Lastly, Dr. Eisenberg asks this Court to dismiss Plaintiffs' Professional Negligence Claim. (See ECF Nos. 48, 49 at 7-9.) The Court likewise denies this request.
To establish a claim of medical negligence under Pennsylvania law, a plaintiff must show that: (1) the physician owed a duty to the patient, (2) the physician breached that duty to the patient, (3) the breach was the proximate cause of the harm suffered by the patient, and (4) the damages suffered by the patient directly resulted from that harm. See Hightower-Warren v. Silk, 698 A.2d 51, 54 (Pa. 1997).
Here, the record is sufficient for a reasonable jury to find that all of these elements are satisfied. As discussed supra Part VI.B, the attached depositions and Plaintiffs' expert reports assert that (1) Dr. Eisenberg owed an independent duty to Mr. McGovern, (2) Dr. Eisenberg breached that duty by failing to take adequate action to expedite Mr. McGovern's testing and treatment, (3) this delay in testing in treatment allowed Mr. McGovern's cancer to worsen and his chance of survival to decrease, and (4) Mr. McGovern's quality of life and death resulted from his cancer that was worsened due to his insufficient medical care.
Therefore, the Court also denies Dr. Eisenberg's request to dismiss Plaintiffs' professional negligence claim in Count II of the Second Amended Complaint.

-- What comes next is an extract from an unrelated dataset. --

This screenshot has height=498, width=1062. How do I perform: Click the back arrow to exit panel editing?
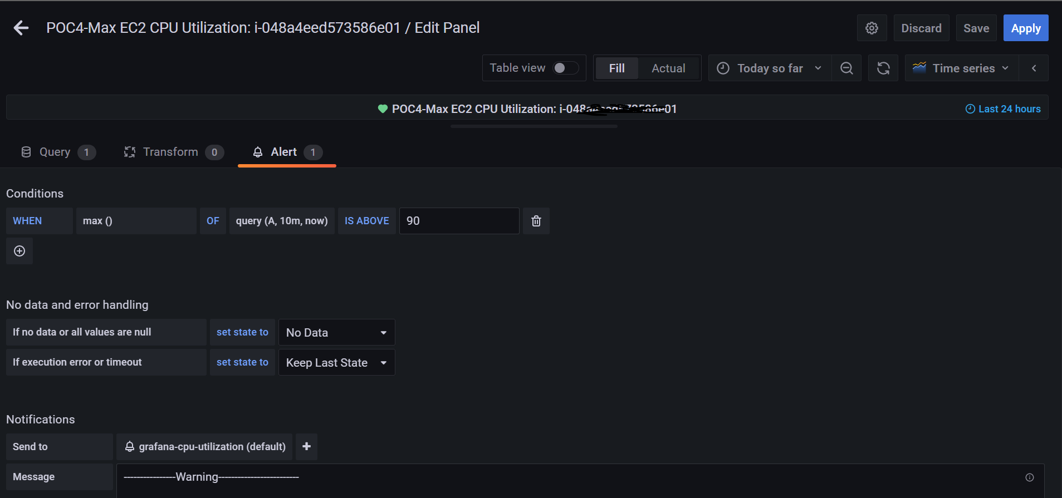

While it is a close call, the record is sufficient for a reasonable jury to find in favor of Plaintiffs on both counts of the Second Amended Complaint. Thus, for the foregoing reasons, Dr. Eisenberg's Motion for Summary Judgment (ECF No. 48) is
A corresponding order follows.
NOW, this 5th day of February 2018, upon consideration of the Motion for Summary Judgment (ECF No. 48) filed by Defendant Barry Eisenberg, D.0., and for the reasons set forth in the Memorandum Opinion accompanying this Order, it is HEREBY ORDERED that Defendant Eisenberg's Motion is DENIED.